Stored records:
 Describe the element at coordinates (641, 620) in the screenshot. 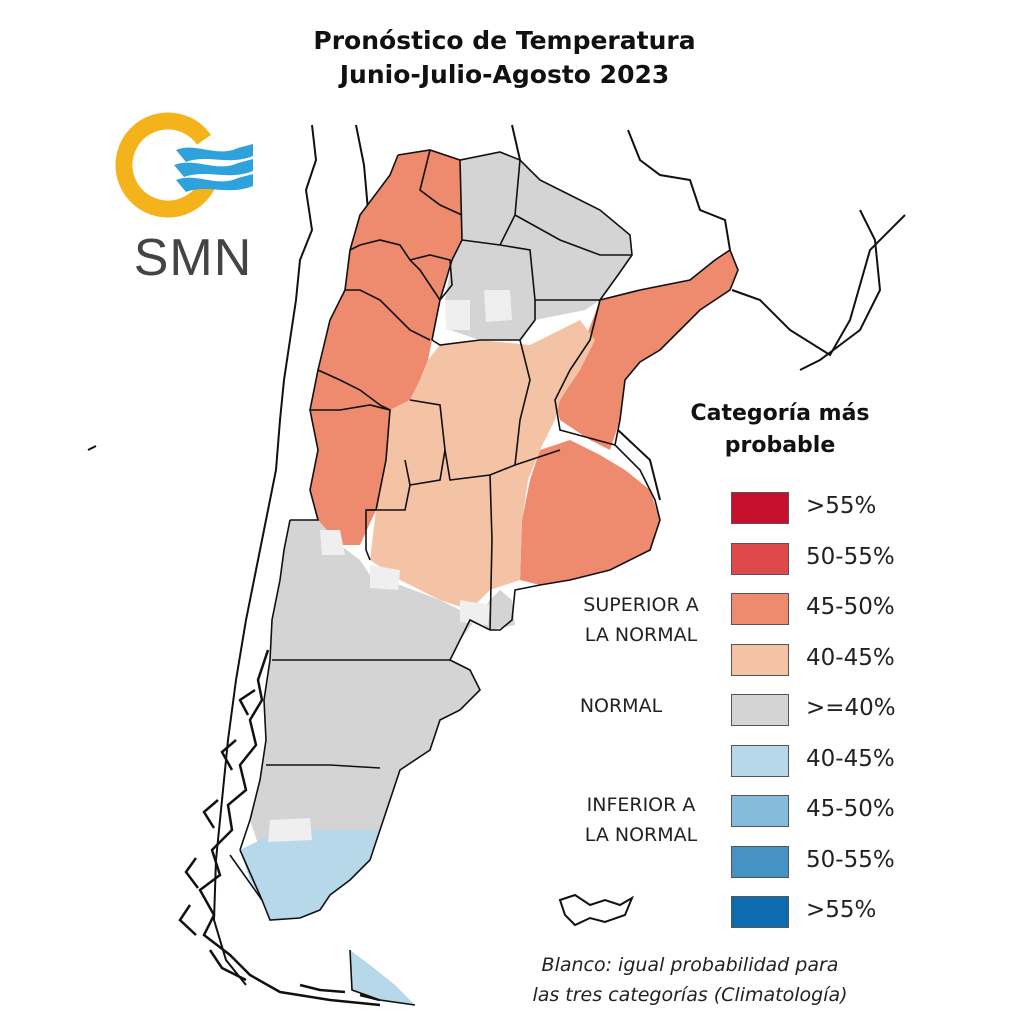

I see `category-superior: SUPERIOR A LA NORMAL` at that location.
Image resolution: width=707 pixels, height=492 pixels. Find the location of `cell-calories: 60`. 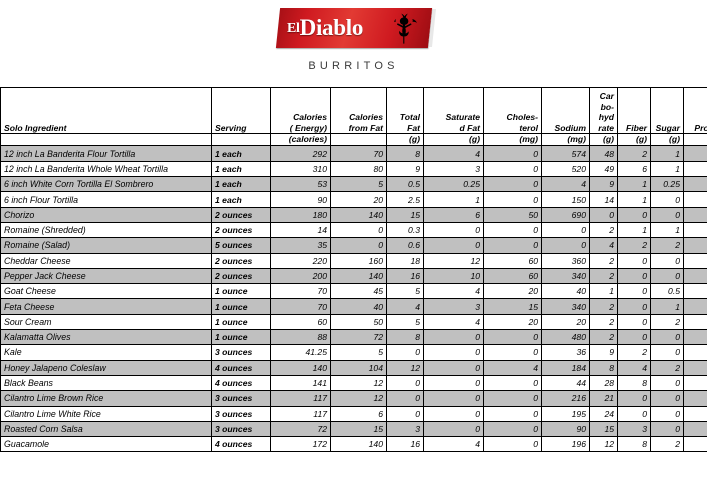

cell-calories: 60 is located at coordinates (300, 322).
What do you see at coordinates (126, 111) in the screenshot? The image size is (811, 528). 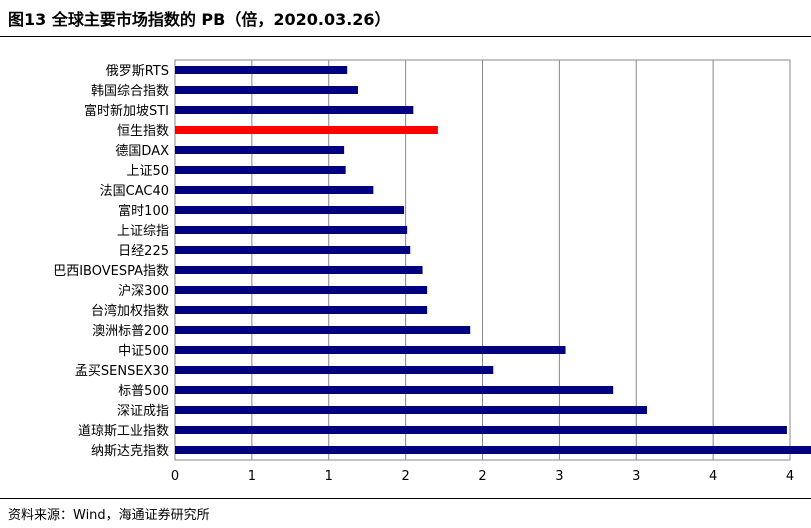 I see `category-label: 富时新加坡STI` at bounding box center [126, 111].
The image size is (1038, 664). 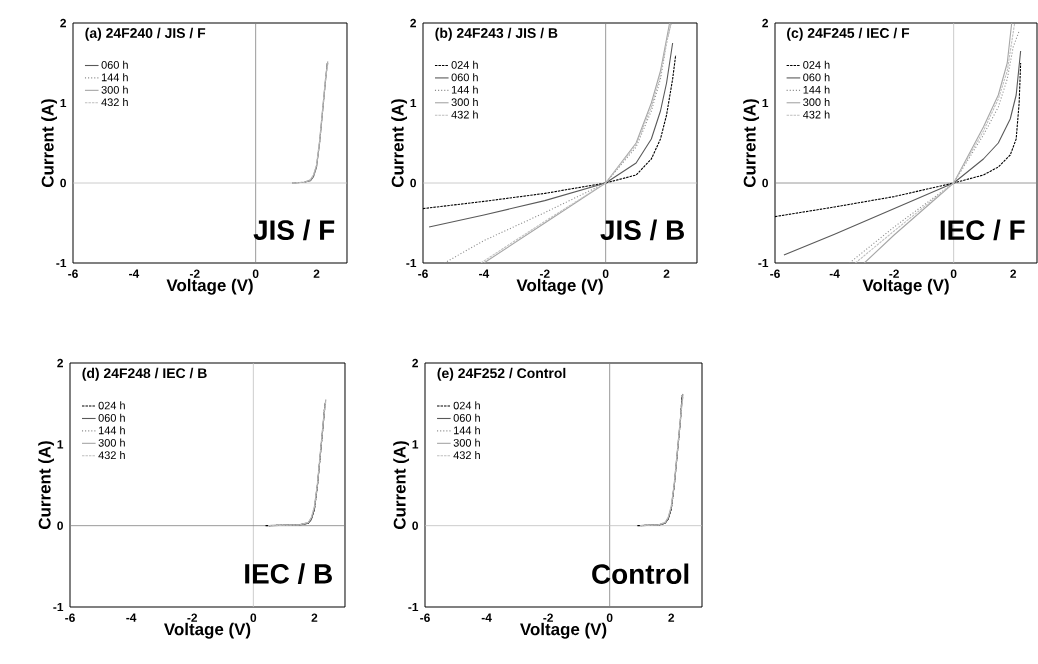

ASSIGNMENT: Please put the data into a Markdown table with the columns No. and Line, beginning at the start of the data and stopping after the line that contains "at that location.". Number the rows, leave out blank lines, and leave the pictures out of the answer.

TASK RESPONSE:
| No. | Line |
|---|---|
| 1 |  Describe the element at coordinates (641, 620) in the screenshot.  |
| 2 | I see `category-superior: SUPERIOR A LA NORMAL` at that location. |